# The Lazy Book Report

Your professor has assigned a book report on "The Red-Headed League" by Arthur Conan Doyle. 

You haven't read the book. And out of stubbornness, you won't.

But you *have* learned NLP. Let's use it to answer the professor's questions without reading.

## Setup

First, let's fetch the text from Project Gutenberg and prepare it for analysis.

In [1]:
# Fetch and prepare text - RUN THIS CELL FIRST
import os
import urllib.request
import re

os.makedirs("output", exist_ok=True)

url = 'https://www.gutenberg.org/files/1661/1661-0.txt'
req = urllib.request.Request(url, headers={'User-Agent': 'Python-urllib'})
with urllib.request.urlopen(req, timeout=30) as resp:
    text = resp.read().decode('utf-8')

# Strip Gutenberg boilerplate
text = text.split('*** START OF')[1].split('***')[1]
text = text.split('*** END OF')[0]

# Extract "The Red-Headed League" story (it's the second story in the collection)
matches = list(re.finditer(r'THE RED-HEADED LEAGUE', text, re.IGNORECASE))
story_start = matches[1].end()
story_text = text[story_start:]
story_end = re.search(r'\n\s*III\.\s*\n', story_text)
story_text = story_text[:story_end.start()] if story_end else story_text

# Split into 3 sections by word count
words = story_text.split()[:4000]
section_size = len(words) // 3
sections = [
    ' '.join(words[:section_size]),
    ' '.join(words[section_size:2*section_size]),
    ' '.join(words[2*section_size:])
]

print(f"Story loaded: {len(words)} words in {len(sections)} sections")
print(f"Section sizes: {[len(s.split()) for s in sections]}")
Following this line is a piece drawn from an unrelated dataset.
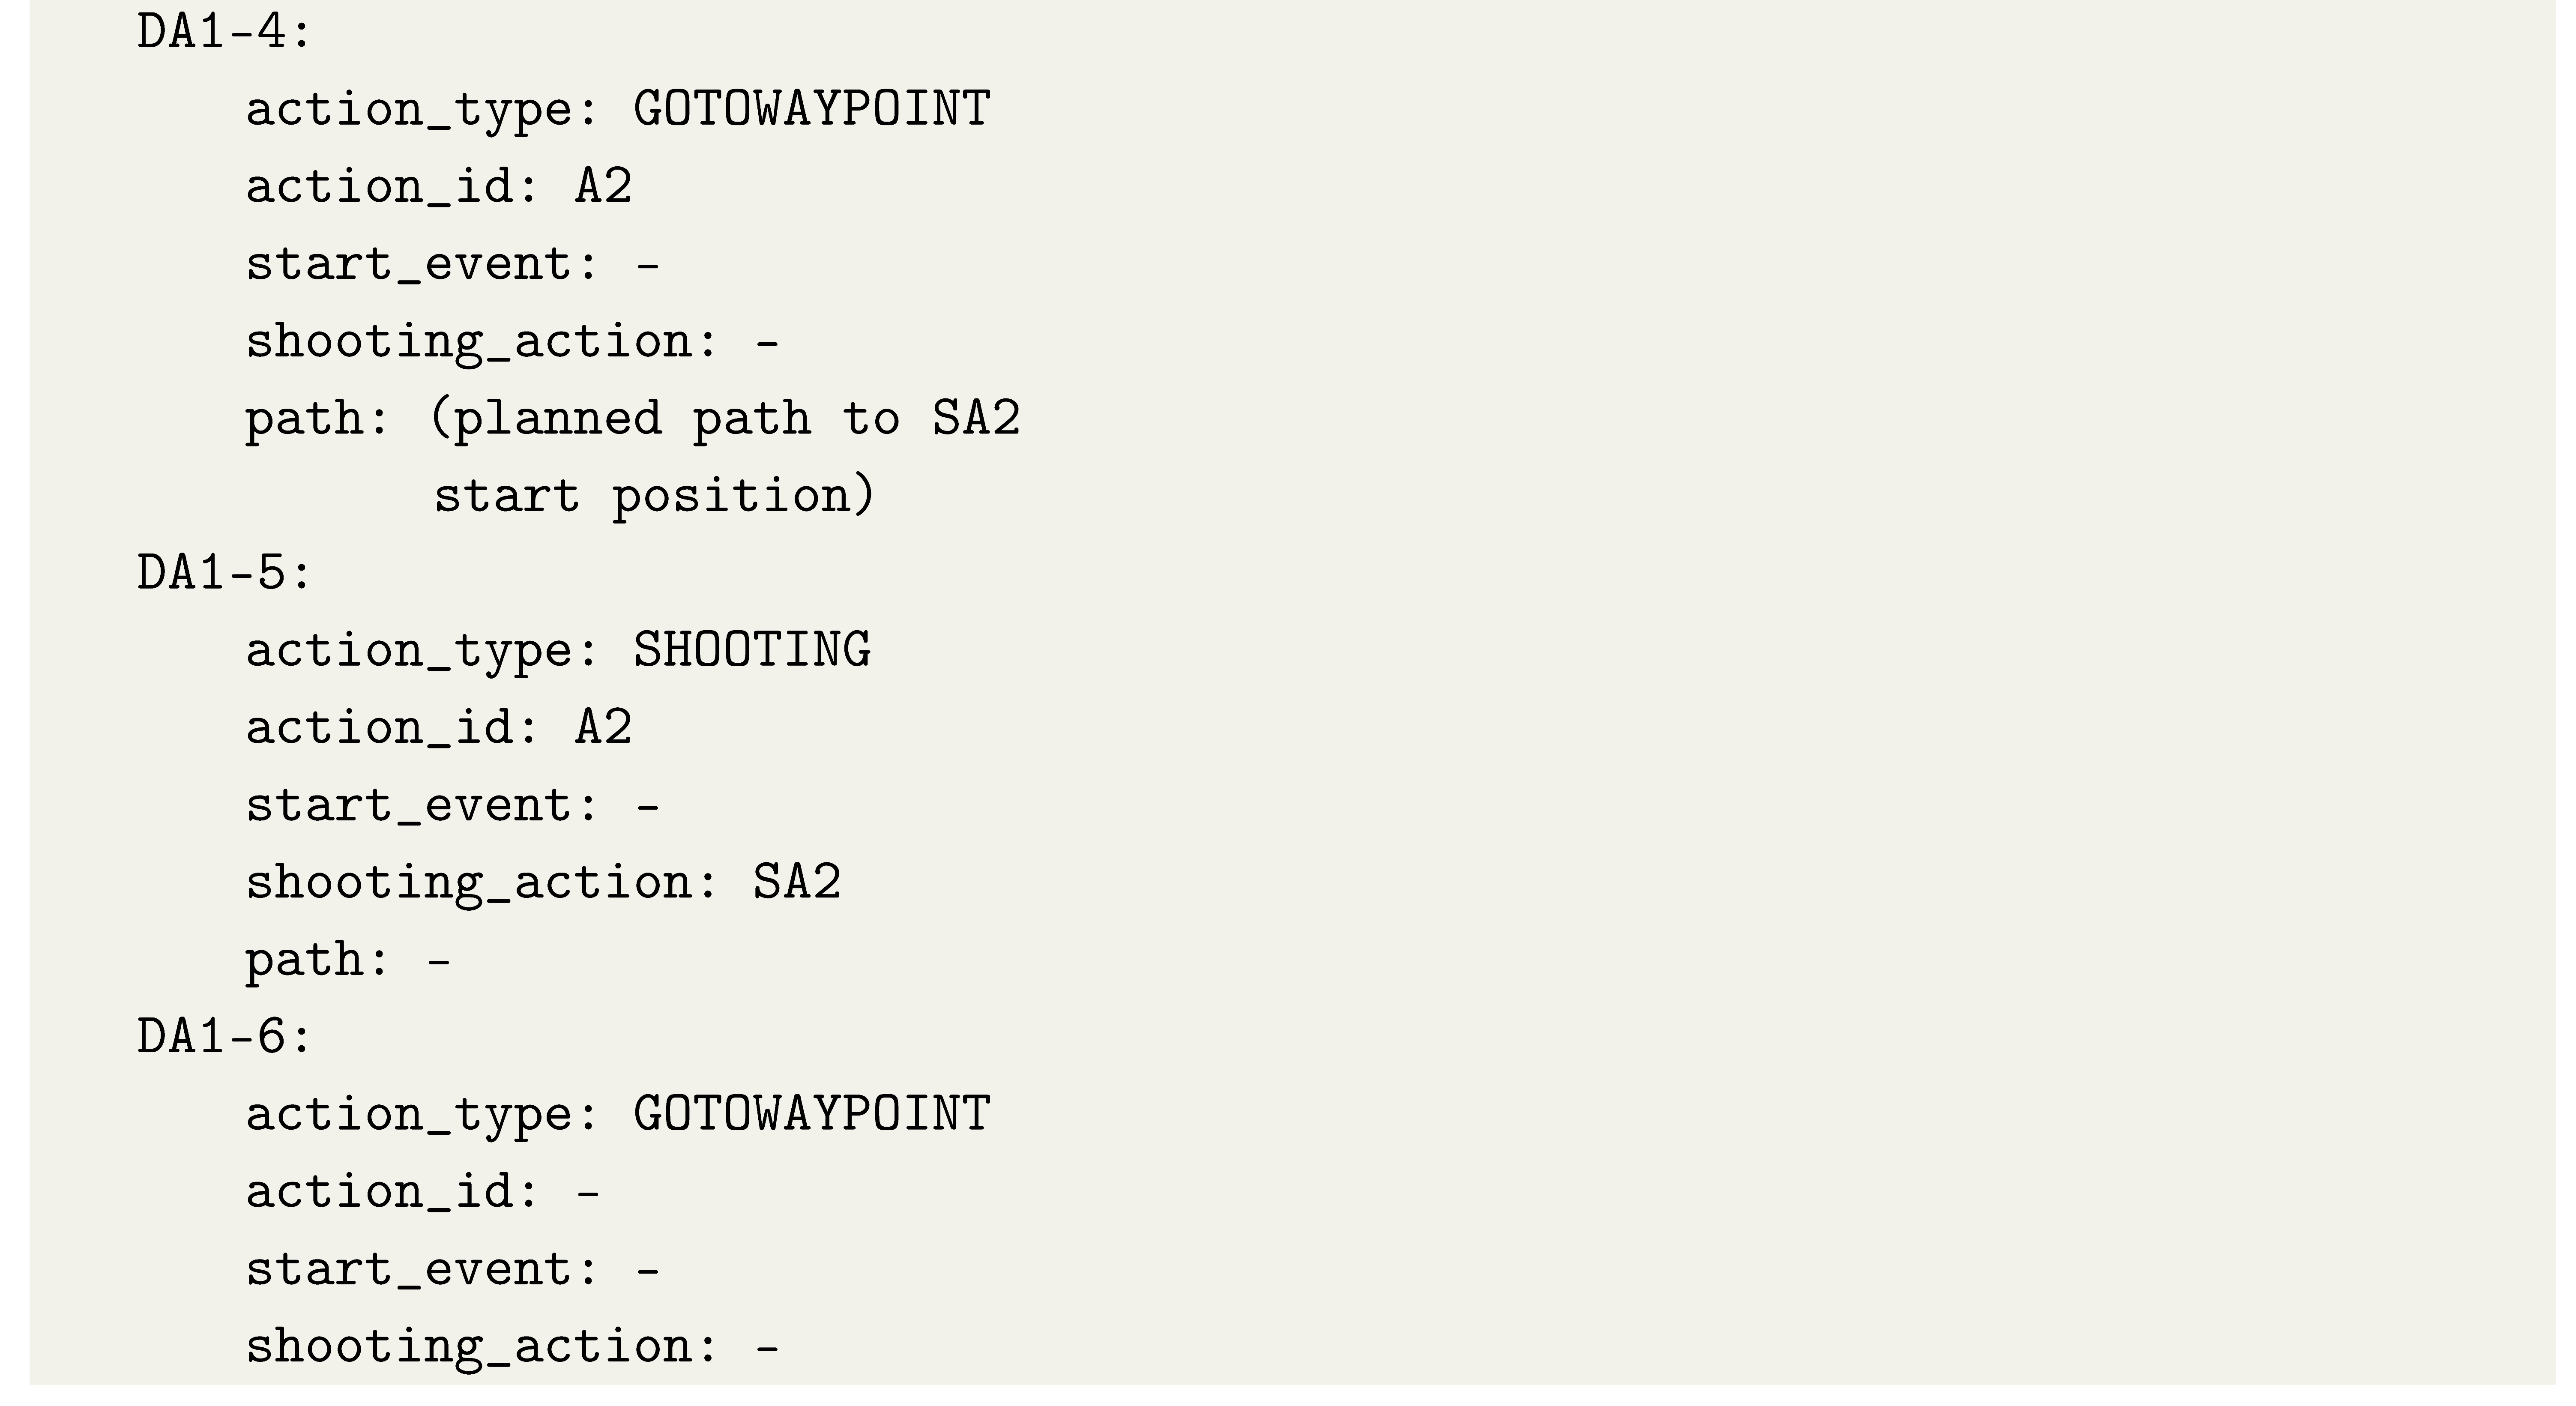Click the DA1-4 entry heading

224,33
Story loaded: 4000 words in 3 sections
Section sizes: [1333, 1333, 1334]


## Professor's Questions

Your professor wants you to answer 5 questions about the story. Let's use NLP to find the answers.

---

## Question 1: Writing Style

> "This text is from the 1890s. What makes it different from modern writing?"
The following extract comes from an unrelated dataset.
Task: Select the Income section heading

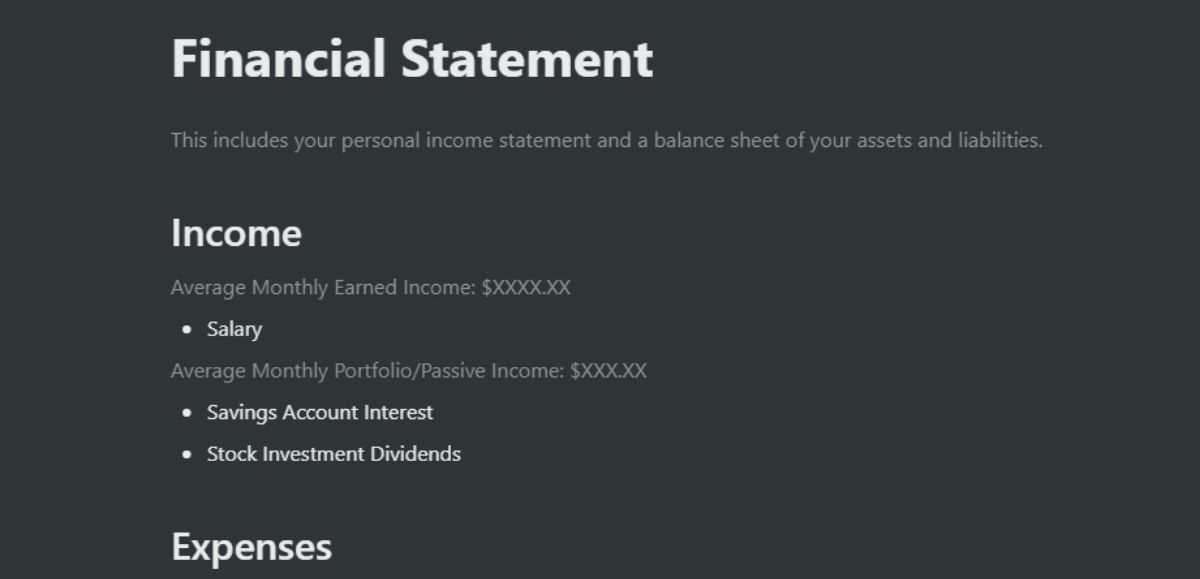Action: coord(236,233)
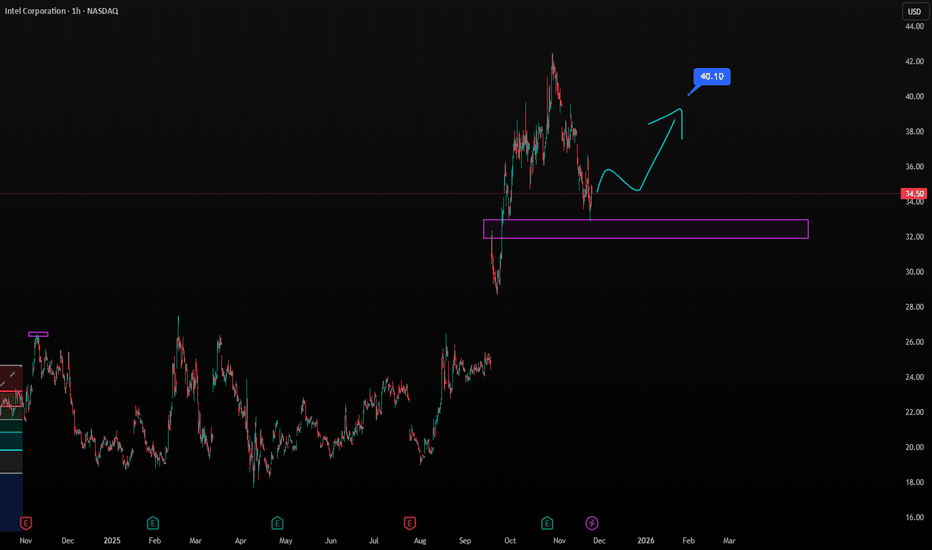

**NLP Method:** Use preprocessing to compute text statistics. Tokenize the text and calculate:
- Vocabulary richness (unique words / total words)
- Average sentence length
- Average word length

**Hint:** Formal, literary writing typically shows higher vocabulary richness and longer sentences than modern casual text.

In [7]:
# Your code here: compute text statistics
# You'll need: import string, import re
# - Tokenize: remove punctuation, lowercase
# - Sentences: split on sentence-ending punctuation
# Calculate vocab_richness, avg_sentence_length, avg_word_length

import string
import re
import nltk
nltk.download('punkt_tab')

clean_text = story_text.lower().translate(str.maketrans('', '', string.punctuation))
words_in_story = nltk.word_tokenize(clean_text)
sentence_in_story = nltk.sent_tokenize(story_text)
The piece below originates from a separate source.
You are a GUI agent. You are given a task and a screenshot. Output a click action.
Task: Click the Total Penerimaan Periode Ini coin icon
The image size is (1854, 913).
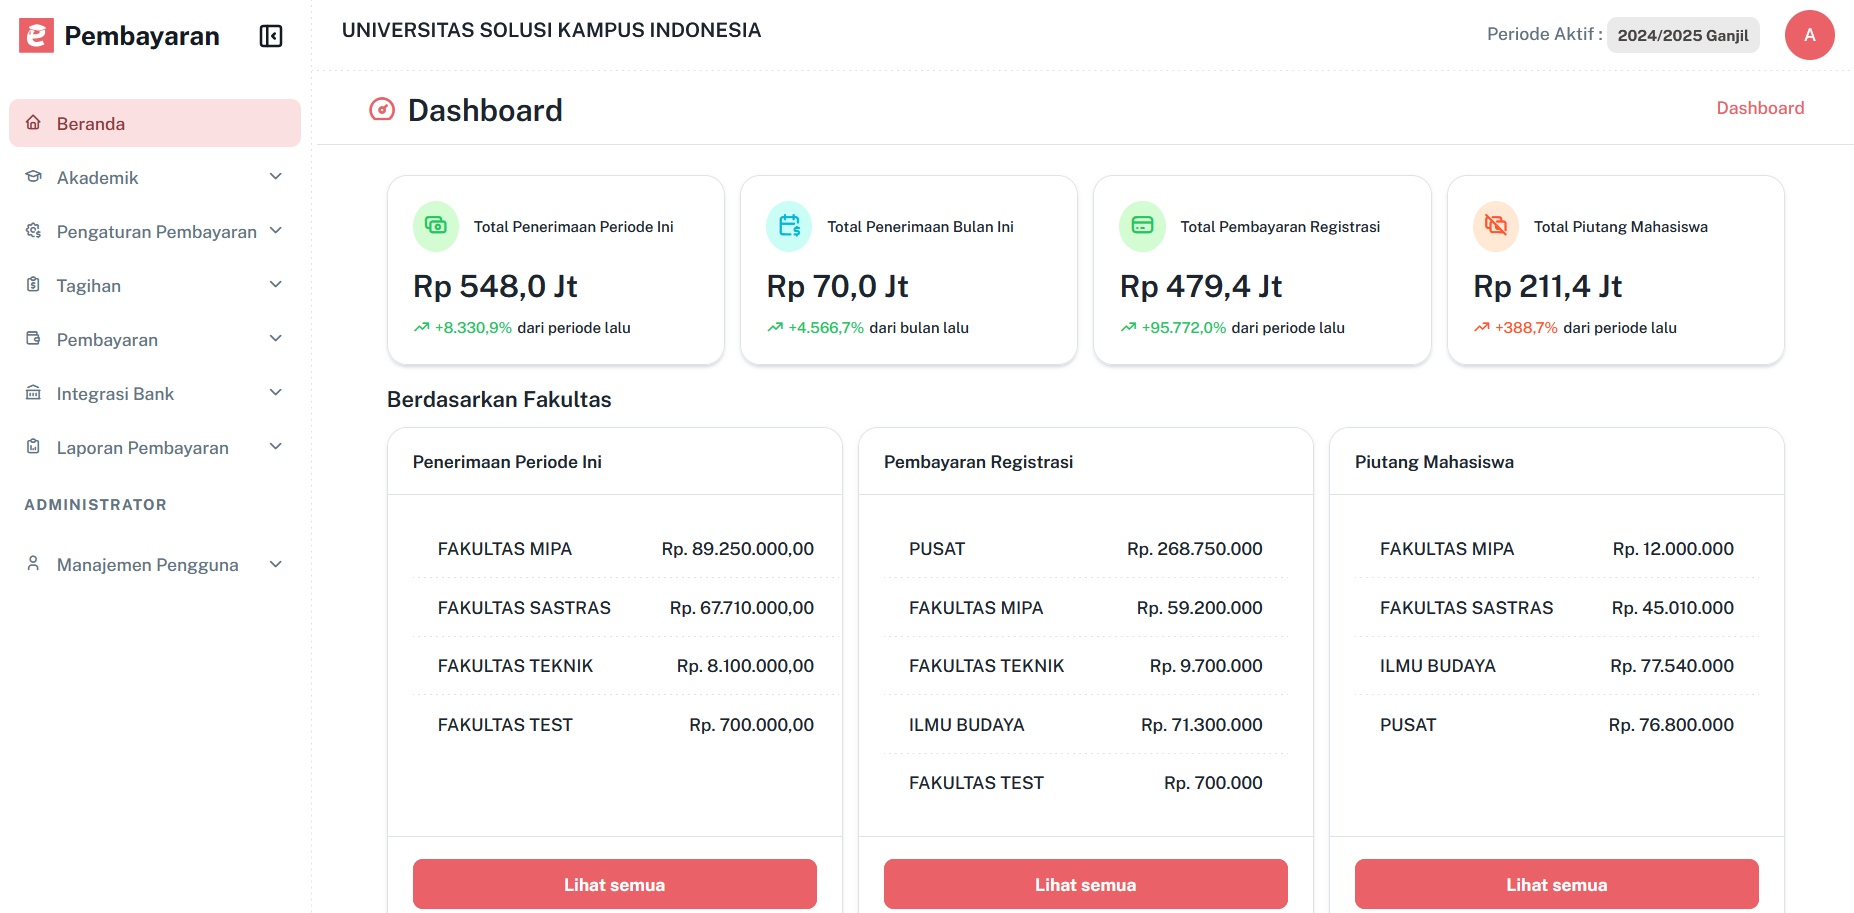point(435,226)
vocab_richness = len(set(words_in_story))/len(words_in_story)

avg_sentence_length = len(words_in_story)/len(sentence_in_story)

sum_word = 0
for w in words_in_story:
    sum_word += len(w)
avg_word_length = sum_word/len(words_in_story)

print(f"Vocab Richness: {vocab_richness:.2f}")
print(f"Avg Sentence Length: {avg_sentence_length:.2f} words")
print(f"Avg Word Length: {avg_word_length:.2f} letters")



[nltk_data] Downloading package punkt_tab to
[nltk_data]     /Users/roopadilip/nltk_data...
[nltk_data]   Package punkt_tab is already up-to-date!


Vocab Richness: 0.08
Avg Sentence Length: 24.07 words
Avg Word Length: 3.92 letters


---

## Question 2: Main Characters

> "Who are the main characters in this story?"

**NLP Method:** Use Named Entity Recognition (NER) to extract PERSON entities.

**Hint:** Use spaCy's `en_core_web_sm` model. Process the text and filter entities where `ent.label_ == 'PERSON'`. Count how often each name appears.

In [31]:
# Your code here: extract PERSON entities using spaCy NER
# You'll need: import spacy, nlp = spacy.load("en_core_web_sm")
import spacy
nlp = spacy.load("en_core_web_sm")
t = nlp(story_text)
# When done, save your findings:
# with open("output/characters.txt", "w") as f:
#     for name in your_character_list:
#         f.write(f"{name}\n")

name_map = {
    "Sherlock": "Sherlock Holmes",
    "Holmes": "Sherlock Holmes",
    "John": "John Watson",
    "Watson": "John Watson",
    "Jabez": "Jabez Wilson",
    "Wilson": "Jabez Wilson",
    "Mary": "Mary Sutherland",
    "Sutherland": "Mary Sutherland",

}
characters = {}
for ent in t.ents:
    if ent.label_ == "PERSON":
        original_name = ent.text
        proper_name = name_map.get(original_name,original_name)
        if proper_name not in characters:
            characters[proper_name] = 1
        else:
            characters[proper_name] += 1

sorted_characters = sorted(characters.items(), key=lambda x: x[1], reverse=True)
with open("output/characters.txt", "w") as f:
    for name,count in sorted_characters:
        f.write(f"{name}: {count}\n")



---

## Question 3: Story Locations

> "Where does the story take place?"

**NLP Method:** Use Named Entity Recognition (NER) to extract location entities (GPE and LOC).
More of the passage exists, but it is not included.